He gave the diary to the historian Anne Romein, who tried unsuccessfully to have it published. She then gave it to her husband Jan Romein, who wrote an article about it, titled "Kinderstem" ("A Child's Voice"), published in the newspaper Het Parool on April 3, 1946. He wrote that the diary "stammered out in a child's voice, embodies all the hideousness of fascism, more so than all the evidence at Nuremberg put together" . His article attracted attention from publishers, and the diary was published in 1947, followed by a second run in 1950. The first American edition was published in 1952 under the title Anne Frank: The Diary of a Young Girl. A play based upon the diary, by Frances Goodrich and Albert Hackett, premiered in New York City on October 5 1955, and later won a Pulitzer Prize for Drama. It was followed by the 1959 movie The Diary of Anne Frank, which was a critical and commercial success. Over the years the popularity of the diary grew, and in many schools, particularly in the United States, it was included as part of the curriculum, introducing Anne Frank to new generations of readers.
In 1986, a critical edition of the diary was published . It compared her original entries with her father's edited versions, and included discussion relating its authentication, and historical information relating to the family.
In 1988, Cornelis Suijk—a former director of the Anne Frank Foundation and president of the U.S. Center for Holocaust Education Foundation—announced that he was in the possession of five pages that had been removed by Otto Frank from the diary prior to publication; Suijk claimed that Otto Frank gave these pages to him shortly before his death in 1980. The missing diary entries contain critical remarks by Anne Frank about her parents' strained marriage, and show Anne's lack of affection for her mother . Some controversy ensued when Suijk claimed publishing rights over the five pages and intended to sell them to raise money for his U.S. Foundation. The Netherlands Institute for War Documentation, the formal owner of the manuscript, demanded the pages to be handed over. In 2000 the Dutch Ministry of Education, Culture and Science agreed to donate US$300,000 to Suijk's Foundation, and the pages were returned in 2001 . Since then, they have been included in new editions of the diary.
Praise for Anne Frank and the Diary
In her introduction to the diary's first American edition, Eleanor Roosevelt described it as "one of the wisest and most moving commentaries on war and its impact on human beings that I have ever read". The Soviet writer Ilya Ehrenburg later said: "one voice speaks for six million—the voice not of a sage or a poet but of an ordinary little girl." As Anne Frank's stature as both a writer and humanist has grown, she has been discussed specifically as a symbol of the Holocaust and more broadly as a representative of persecution.
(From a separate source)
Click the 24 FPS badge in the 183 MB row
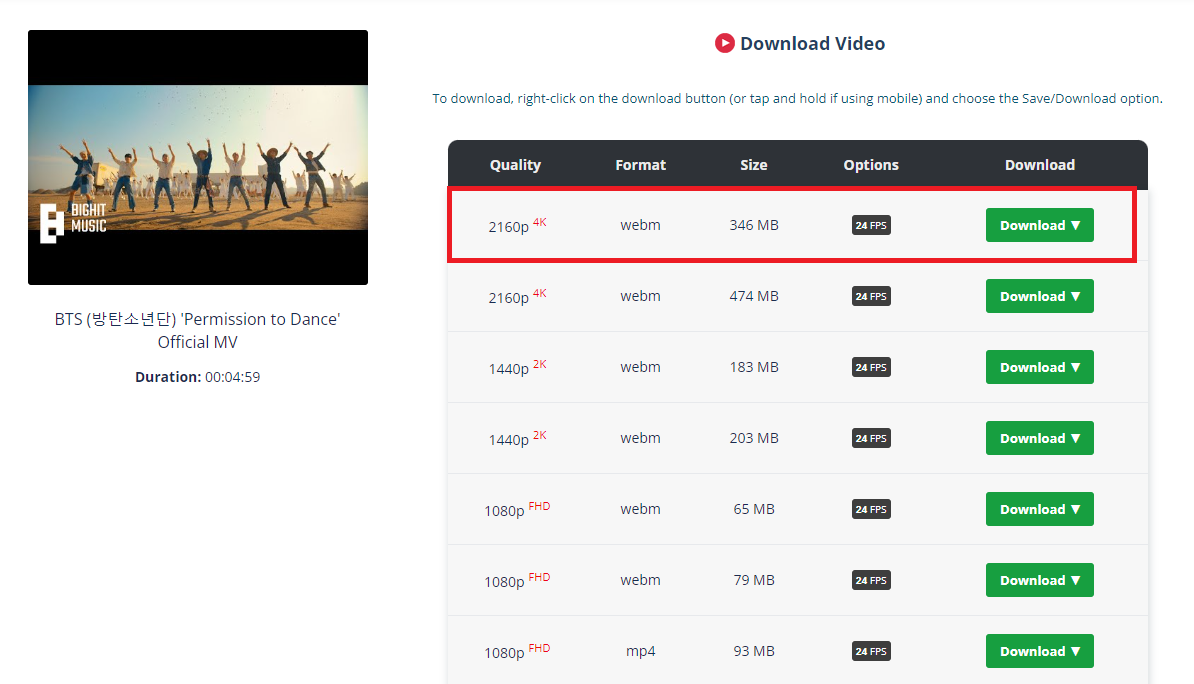 click(x=871, y=368)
Hillary Rodham Clinton, in her acceptance speech for an Elie Wiesel Humanitarian Award in 1994, read from Anne Frank's diary and spoke of her "awakening us to the folly of indifference and the terrible toll it takes on our young," which Clinton related to contemporary events in Sarajevo, Somalia and Rwanda . After receiving a humanitarian award from the Anne Frank Foundation in 1994, Nelson Mandela addressed a crowd in Johannesburg, saying he had read Anne Frank's diary while in prison and "derived much encouragement from it." He likened her struggle against Nazism to his struggle against apartheid, drawing a parallel between the two philosophies with the comment "because these beliefs are patently false, and because they were, and will always be, challenged by the likes of Anne Frank, they are bound to fail."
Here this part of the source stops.